Finding a HIST: Chordality, Structural Parameters, and Diameter
Tesshu Hanaka, Hironori Kiya, Hirotaka Ono
TL;DR
This work analyzes the problem of finding a HIST, a spanning tree with no degree-2 vertices, from both structural and algorithmic angles. It delivers a polynomial-time characterization and recognition algorithm for chordal graphs with diameter at most 3, and establishes NP-hardness for strongly chordal graphs with diameter 4, delineating sharp complexity boundaries. It also advances the algorithmic toolkit with an exact $4^n$-type dynamic program and several parameterized algorithms, including $O^*(4^{k})$-time modular-width, MSO$_2$-based treewidth, and cluster deletion-number FPT results. Together, these results map out the tractability frontier for HIST across graph classes and structural parameters, informing both theory and practical computation.
Abstract
A homeomorphically irreducible spanning tree (HIST) is a spanning tree with no degree-2 vertices, serving as a structurally minimal backbone of a graph. While the existence of HISTs has been widely studied from a structural perspective, the algorithmic complexity of finding them remains less understood. In this paper, we provide a comprehensive investigation of the HIST problem from both structural and algorithmic viewpoints.
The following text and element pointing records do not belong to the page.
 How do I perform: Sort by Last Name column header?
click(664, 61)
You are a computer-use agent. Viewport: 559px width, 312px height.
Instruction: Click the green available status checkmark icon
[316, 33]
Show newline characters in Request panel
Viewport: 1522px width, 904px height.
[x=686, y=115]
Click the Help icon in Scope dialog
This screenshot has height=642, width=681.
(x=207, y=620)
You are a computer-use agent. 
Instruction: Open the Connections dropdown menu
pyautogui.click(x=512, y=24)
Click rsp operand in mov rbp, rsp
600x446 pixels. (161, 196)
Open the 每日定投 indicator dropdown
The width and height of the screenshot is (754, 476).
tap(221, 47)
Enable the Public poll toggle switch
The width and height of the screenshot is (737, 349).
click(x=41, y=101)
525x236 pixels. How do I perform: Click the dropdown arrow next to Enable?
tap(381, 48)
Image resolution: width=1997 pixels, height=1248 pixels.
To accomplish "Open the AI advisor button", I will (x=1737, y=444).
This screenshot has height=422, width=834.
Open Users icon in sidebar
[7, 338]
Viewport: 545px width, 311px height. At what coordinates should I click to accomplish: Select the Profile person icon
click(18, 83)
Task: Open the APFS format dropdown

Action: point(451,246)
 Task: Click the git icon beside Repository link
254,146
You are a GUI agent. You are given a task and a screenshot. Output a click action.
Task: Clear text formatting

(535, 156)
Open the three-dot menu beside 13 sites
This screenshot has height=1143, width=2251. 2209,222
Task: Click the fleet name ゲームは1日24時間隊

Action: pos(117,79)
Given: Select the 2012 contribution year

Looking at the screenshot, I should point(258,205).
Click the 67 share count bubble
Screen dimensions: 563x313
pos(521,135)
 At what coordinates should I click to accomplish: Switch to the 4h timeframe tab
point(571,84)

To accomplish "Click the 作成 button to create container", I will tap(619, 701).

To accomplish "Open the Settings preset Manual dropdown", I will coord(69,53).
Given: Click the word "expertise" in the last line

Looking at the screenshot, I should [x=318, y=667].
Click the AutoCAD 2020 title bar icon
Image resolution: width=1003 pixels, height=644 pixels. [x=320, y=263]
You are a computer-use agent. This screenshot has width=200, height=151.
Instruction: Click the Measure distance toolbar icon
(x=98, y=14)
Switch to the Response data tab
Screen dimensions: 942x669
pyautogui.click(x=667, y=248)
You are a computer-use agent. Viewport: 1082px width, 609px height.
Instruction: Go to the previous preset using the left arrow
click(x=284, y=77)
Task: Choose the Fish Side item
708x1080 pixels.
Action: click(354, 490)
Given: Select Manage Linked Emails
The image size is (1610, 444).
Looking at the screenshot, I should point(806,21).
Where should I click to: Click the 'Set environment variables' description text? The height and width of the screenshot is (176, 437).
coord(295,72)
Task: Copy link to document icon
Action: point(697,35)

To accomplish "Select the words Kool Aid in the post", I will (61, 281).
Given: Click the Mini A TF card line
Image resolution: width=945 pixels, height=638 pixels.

We present a simple characterization that precisely describes which chordal graphs of diameter at most~3 admit a HIST, leading to a polynomial-time decision procedure for this class. In contrast, we show that the problem is NP-complete for strongly chordal graphs of diameter~4. From the perspective of parameterized complexity, we establish that the HIST problem is W[1]-hard when parameterized by clique-width, indicating that the problem is unlikely to be efficiently solvable in general dense graphs. On the other hand, we present fixed-parameter tractable (FPT) algorithms when parameterized by treewidth, modular-width, or cluster vertex deletion number. Specifically, we develop an $O^*(4^{k})$-time algorithm parameterized by modular-width~$k$, and an FPT algorithm parameterized by the cluster vertex deletion number based on kernelization techniques that bound clique sizes while preserving the existence of a HIST. These results together provide a clearer understanding of the structural and computational boundaries of the HIST problem.